Dataset excerpt:
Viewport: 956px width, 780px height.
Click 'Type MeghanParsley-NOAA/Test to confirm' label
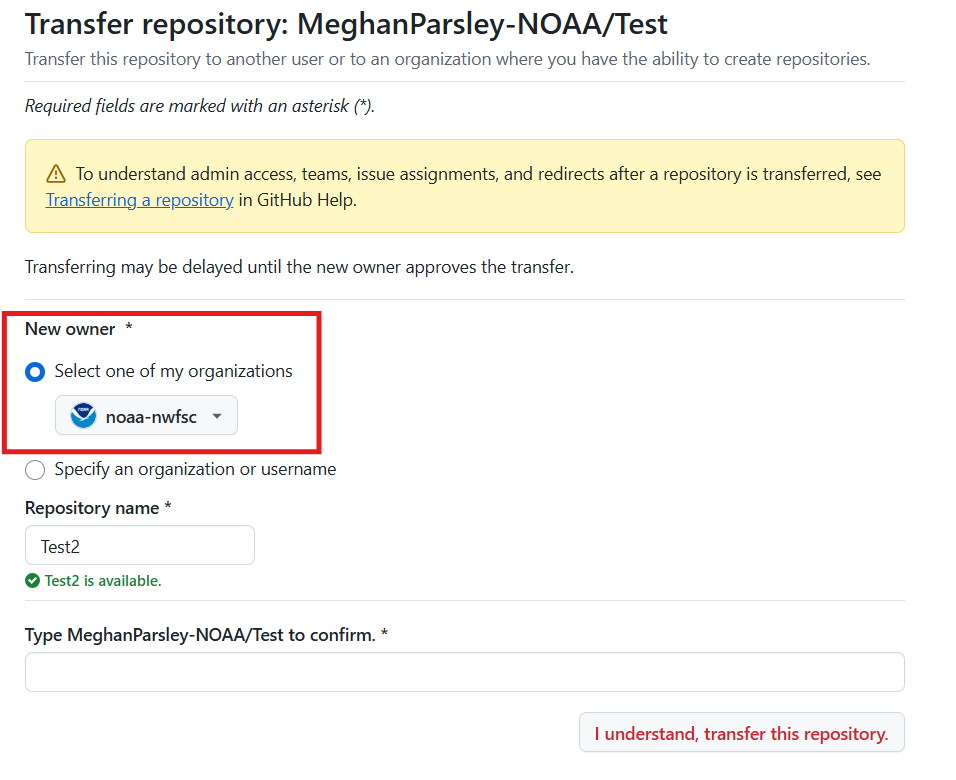point(200,635)
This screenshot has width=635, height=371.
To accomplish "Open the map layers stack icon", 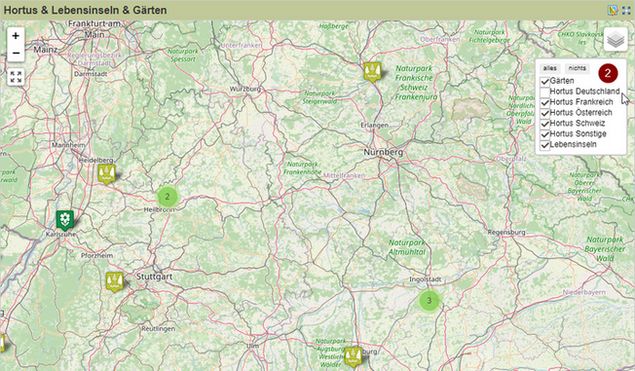I will (x=616, y=40).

- GIVEN REQUEST: Which lines in the material contain the string "height"? Find them, treating uppercase and lowercase as different, and copy each one in full.

- THE ANSWER:
Viewport: 956px width, 780px height.
This screenshot has width=635, height=371.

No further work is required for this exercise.